Open source hardware is a term slowly working its way into many new projects and efforts, but what is it? There are a few definitions, some of which come from “open source software,” which is usually considered software’s “source code under a license (or arrangement such as the public domain) that permits users to study, change, and improve the software, and to redistribute it in modified or unmodified form.” So how does this translate to hardware?
This session will focus on electronic hardware, the layers they can be divided into, different document types, licensing concerns, and a show-and-tell of hardware. Because of the openness of the movement it is increasingly being tied to Web 2.0 services.
Phillip Torrone is an author, artist and hardware tinkerer and is senior editor of MAKE. Phillip has authored and contributed to numerous books on programming, mobile devices, design, multimedia, hardware hacking and is a contributing editor for Popular Science. Phillip also co-produces the MAKE audio and video content on the Makezine.com site. In his spare time he helps design open source electronics. Prior to MAKE, Phillip was director of Product Development for creative firm Fallon Worldwide, best known for their award-winning film series.

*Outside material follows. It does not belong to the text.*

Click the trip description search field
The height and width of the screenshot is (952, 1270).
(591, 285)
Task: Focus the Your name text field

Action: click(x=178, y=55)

Limor Fried is a recent graduate of the MIT Media Lab where she earned a Masters of Engineering in Computer Science and Electrical Engineering. For her thesis, Limor developed and built subversive electronic devices, including a pair of glasses that darken whenever television is in view and a jamming device that disables people’s annoying cell phone conversations at the press of a button. She releases much of her work in the form of DIY kits or instruction sets, including persistence of vision displays for bikes, a home brew synthesizer, and a minty iPod charger.